• _RECORD SET_:
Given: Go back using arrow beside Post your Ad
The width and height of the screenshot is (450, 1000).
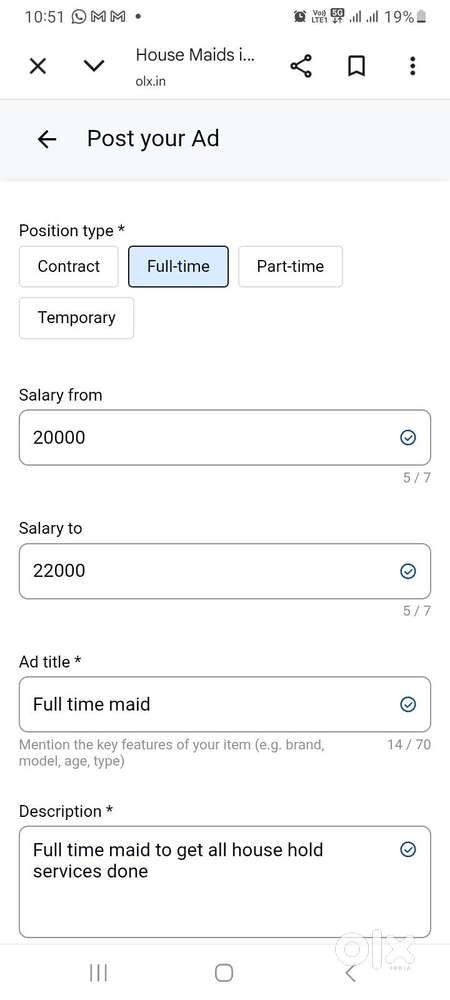Looking at the screenshot, I should point(47,139).
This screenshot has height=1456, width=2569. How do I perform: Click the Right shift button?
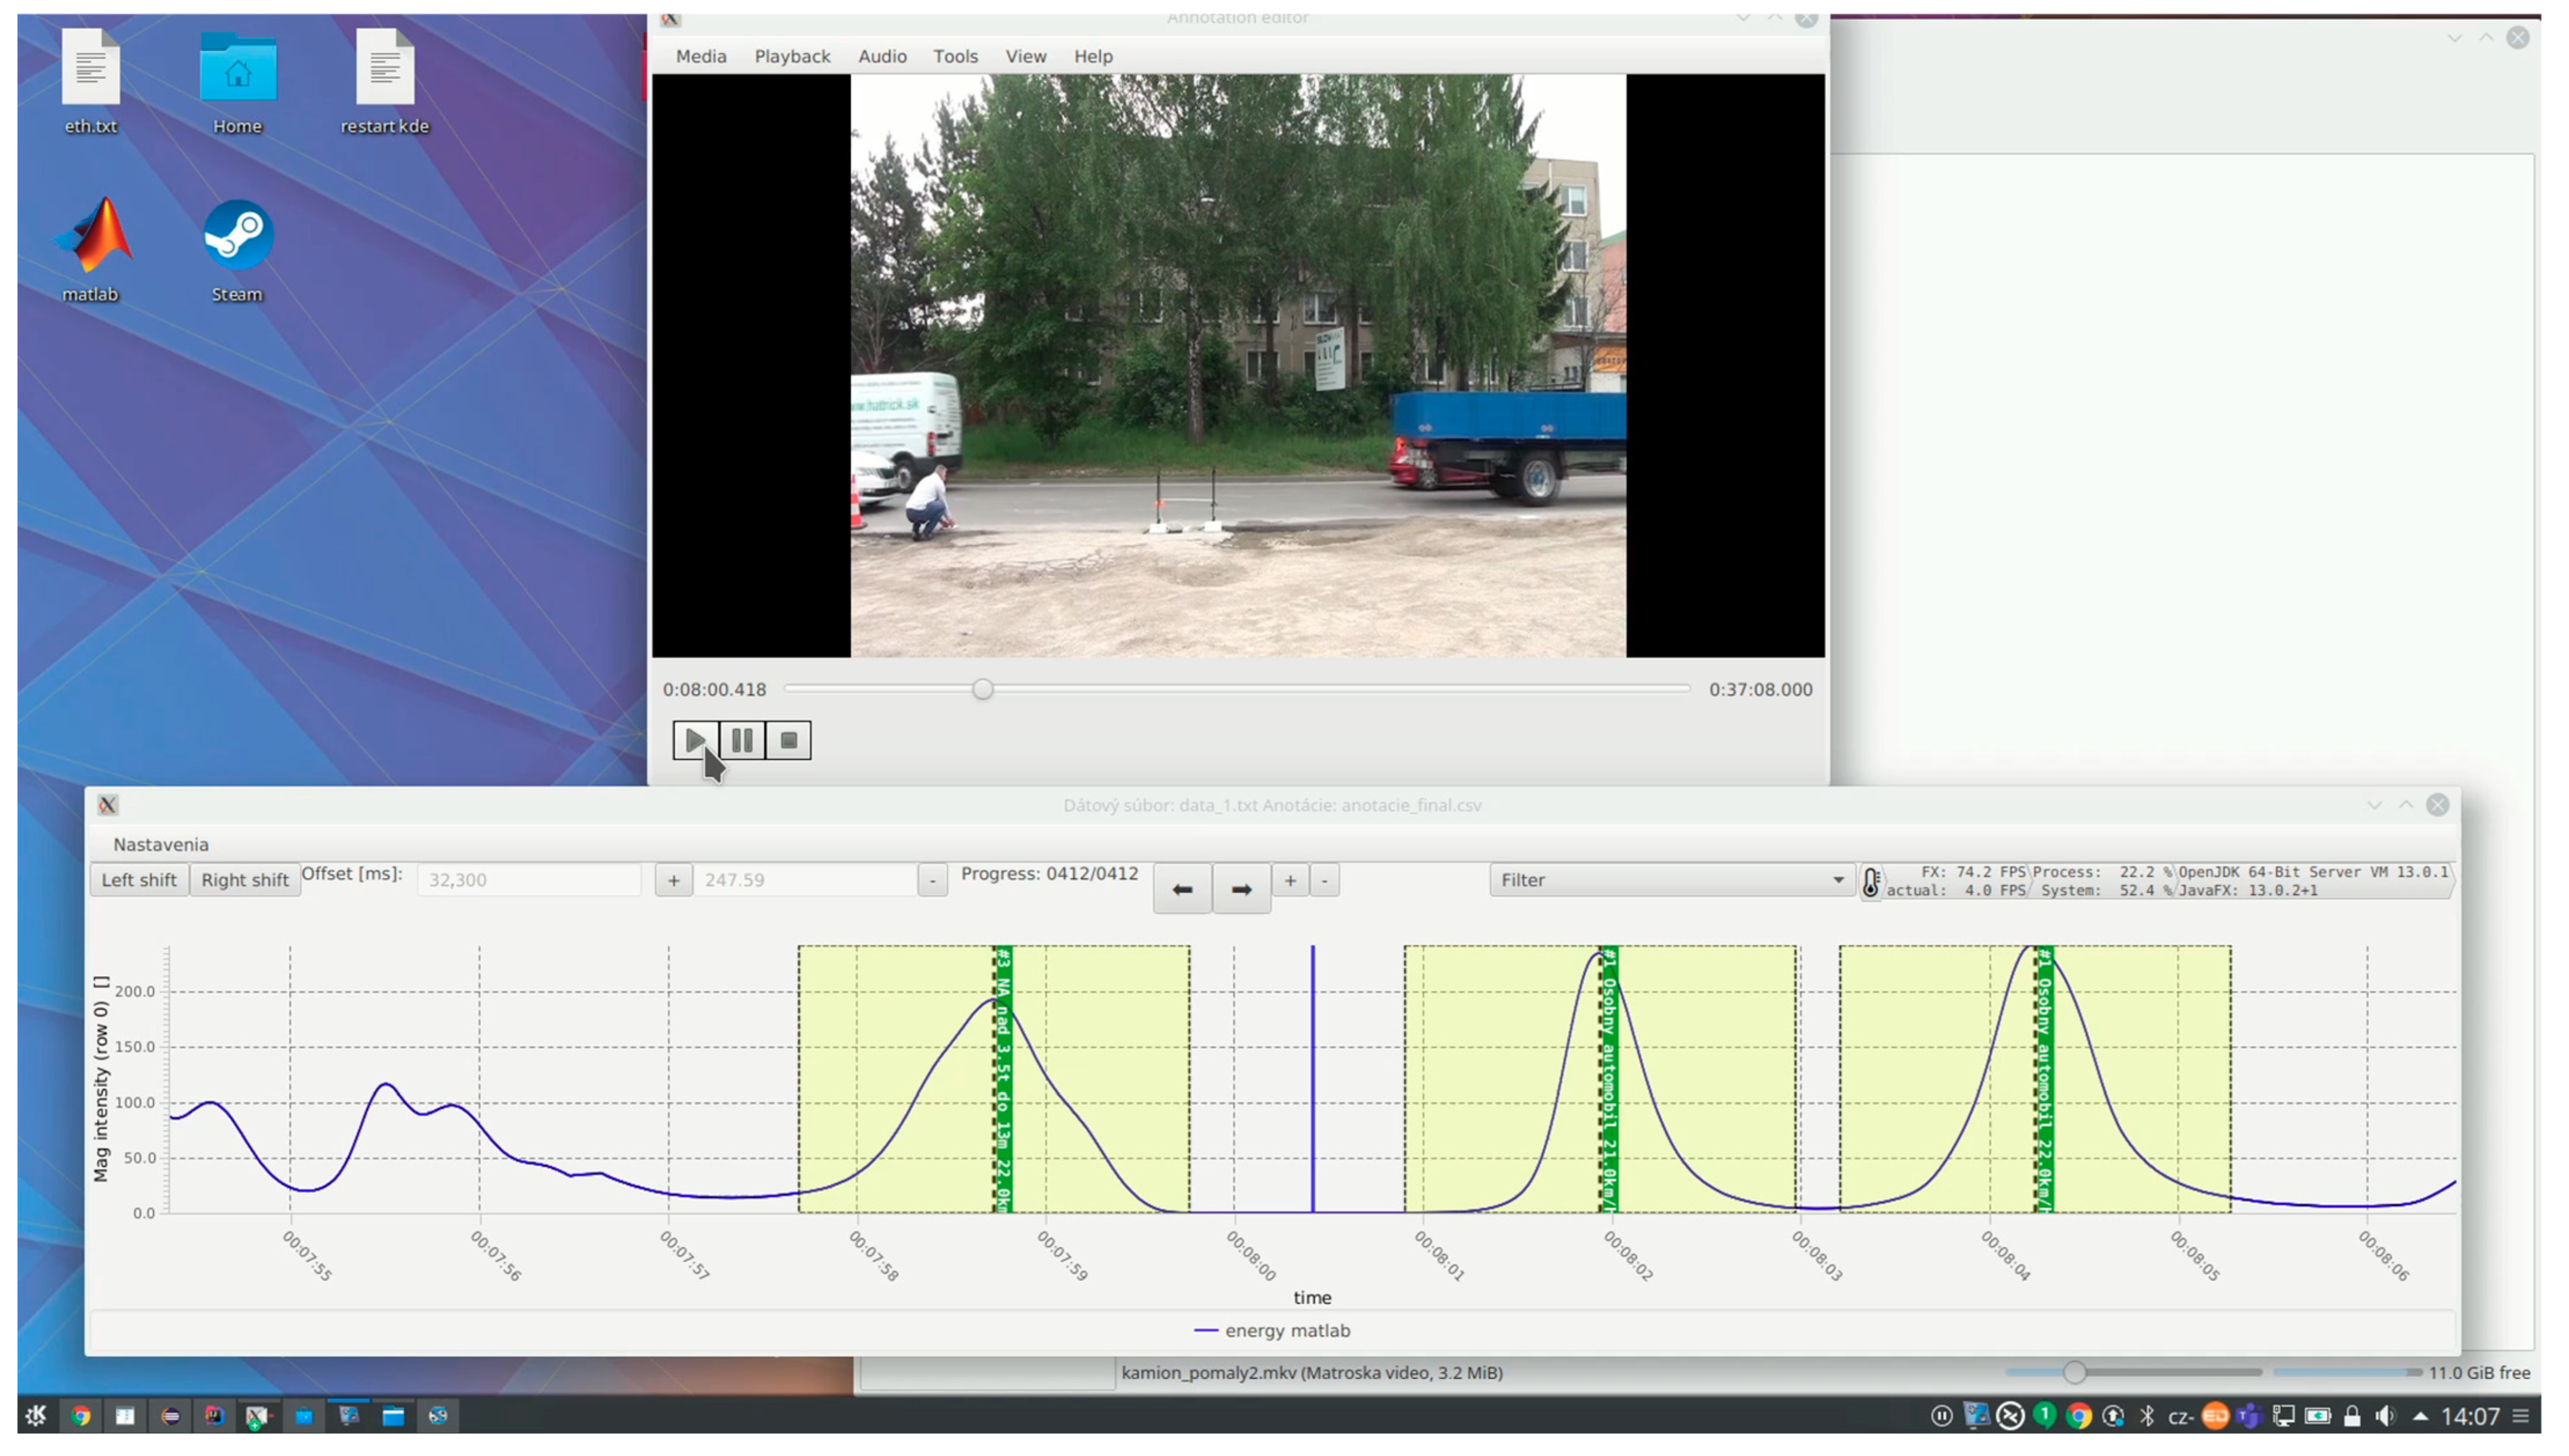coord(245,880)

• _CHALLENGE_: Turn every line of the records above into a numbered list, skipping any blank lines and leaving the pictures out.

• _CORRECT RESULT_:
1. Given: Go back using arrow beside Post your Ad
2. The width and height of the screenshot is (450, 1000).
3. Looking at the screenshot, I should point(47,139).
4. This screenshot has height=1456, width=2569. How do I perform: Click the Right shift button?
5. coord(245,880)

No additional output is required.